Task objective: Reproduce, from the lines below, exactly the stretch that begins at the line containing "Task: Like arems.dev's camera comment" and ends at the line containing "Given: Expand the Reply Status dropdown", both included.

Data:
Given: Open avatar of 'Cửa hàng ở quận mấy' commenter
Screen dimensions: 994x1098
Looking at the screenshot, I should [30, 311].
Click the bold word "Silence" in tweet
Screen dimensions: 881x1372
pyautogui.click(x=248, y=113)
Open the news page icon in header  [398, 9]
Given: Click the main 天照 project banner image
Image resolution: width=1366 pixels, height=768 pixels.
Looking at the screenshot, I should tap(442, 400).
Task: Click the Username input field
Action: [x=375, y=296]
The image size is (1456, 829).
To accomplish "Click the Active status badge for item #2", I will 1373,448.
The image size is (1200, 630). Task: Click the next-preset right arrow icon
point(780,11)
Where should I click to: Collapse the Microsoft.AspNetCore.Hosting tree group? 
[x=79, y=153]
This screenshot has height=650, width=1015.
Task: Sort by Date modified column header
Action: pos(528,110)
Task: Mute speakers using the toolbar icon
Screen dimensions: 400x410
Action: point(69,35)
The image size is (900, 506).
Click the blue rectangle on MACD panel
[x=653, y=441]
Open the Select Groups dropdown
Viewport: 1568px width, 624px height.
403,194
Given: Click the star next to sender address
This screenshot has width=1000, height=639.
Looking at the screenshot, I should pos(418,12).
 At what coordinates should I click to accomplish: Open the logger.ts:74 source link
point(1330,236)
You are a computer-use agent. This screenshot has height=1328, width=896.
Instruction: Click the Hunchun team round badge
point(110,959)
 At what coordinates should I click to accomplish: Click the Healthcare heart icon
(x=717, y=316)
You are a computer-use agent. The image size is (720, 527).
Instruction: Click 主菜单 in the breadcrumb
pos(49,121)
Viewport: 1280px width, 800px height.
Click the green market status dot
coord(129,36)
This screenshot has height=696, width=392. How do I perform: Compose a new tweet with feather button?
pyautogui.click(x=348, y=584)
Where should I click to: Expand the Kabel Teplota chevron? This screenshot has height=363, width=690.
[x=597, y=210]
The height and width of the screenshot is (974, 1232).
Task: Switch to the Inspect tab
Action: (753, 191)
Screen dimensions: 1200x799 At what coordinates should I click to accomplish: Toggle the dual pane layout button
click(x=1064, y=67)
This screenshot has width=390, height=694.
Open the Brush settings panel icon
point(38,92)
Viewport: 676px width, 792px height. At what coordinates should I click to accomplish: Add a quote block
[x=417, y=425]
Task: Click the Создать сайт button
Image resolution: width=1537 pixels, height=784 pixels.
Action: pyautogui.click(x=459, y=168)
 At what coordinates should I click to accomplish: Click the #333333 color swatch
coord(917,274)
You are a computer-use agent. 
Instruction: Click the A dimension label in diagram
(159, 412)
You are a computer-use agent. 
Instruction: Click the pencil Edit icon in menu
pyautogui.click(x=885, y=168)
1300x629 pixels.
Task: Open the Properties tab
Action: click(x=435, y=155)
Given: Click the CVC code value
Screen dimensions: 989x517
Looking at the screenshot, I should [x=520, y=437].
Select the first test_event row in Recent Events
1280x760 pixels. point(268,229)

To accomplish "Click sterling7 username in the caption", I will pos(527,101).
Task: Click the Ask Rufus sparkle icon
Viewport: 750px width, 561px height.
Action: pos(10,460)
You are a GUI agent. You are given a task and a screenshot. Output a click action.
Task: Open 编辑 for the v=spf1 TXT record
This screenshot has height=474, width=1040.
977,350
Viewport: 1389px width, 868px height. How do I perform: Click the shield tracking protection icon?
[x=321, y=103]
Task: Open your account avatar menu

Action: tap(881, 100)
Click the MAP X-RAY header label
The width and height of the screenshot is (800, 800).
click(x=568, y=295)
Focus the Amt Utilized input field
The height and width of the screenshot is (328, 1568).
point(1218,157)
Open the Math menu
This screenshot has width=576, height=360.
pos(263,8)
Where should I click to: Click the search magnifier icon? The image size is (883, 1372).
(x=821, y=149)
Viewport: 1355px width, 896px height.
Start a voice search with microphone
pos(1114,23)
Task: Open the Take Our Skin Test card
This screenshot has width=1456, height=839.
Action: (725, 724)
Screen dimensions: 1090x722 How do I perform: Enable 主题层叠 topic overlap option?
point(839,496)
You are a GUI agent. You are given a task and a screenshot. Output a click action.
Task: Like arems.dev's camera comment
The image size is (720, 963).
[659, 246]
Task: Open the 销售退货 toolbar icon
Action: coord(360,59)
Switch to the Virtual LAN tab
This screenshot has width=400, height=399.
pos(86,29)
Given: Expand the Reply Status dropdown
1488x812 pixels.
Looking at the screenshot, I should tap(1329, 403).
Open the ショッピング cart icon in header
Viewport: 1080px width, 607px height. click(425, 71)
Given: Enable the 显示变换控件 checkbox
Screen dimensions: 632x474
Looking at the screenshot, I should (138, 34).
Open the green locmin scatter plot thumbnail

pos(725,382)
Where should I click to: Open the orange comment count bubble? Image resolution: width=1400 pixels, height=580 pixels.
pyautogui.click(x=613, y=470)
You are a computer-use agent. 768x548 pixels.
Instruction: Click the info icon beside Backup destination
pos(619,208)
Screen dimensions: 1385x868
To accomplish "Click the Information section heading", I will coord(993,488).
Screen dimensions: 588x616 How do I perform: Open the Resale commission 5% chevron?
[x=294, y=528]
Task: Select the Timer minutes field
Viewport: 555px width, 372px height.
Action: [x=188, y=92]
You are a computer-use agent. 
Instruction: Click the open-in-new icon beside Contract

Exercise output:
Task: Like arems.dev's camera comment
The image size is (720, 963).
[659, 246]
Task: Open the 销售退货 toolbar icon
Action: coord(360,59)
Switch to the Virtual LAN tab
This screenshot has width=400, height=399.
pos(86,29)
Given: Expand the Reply Status dropdown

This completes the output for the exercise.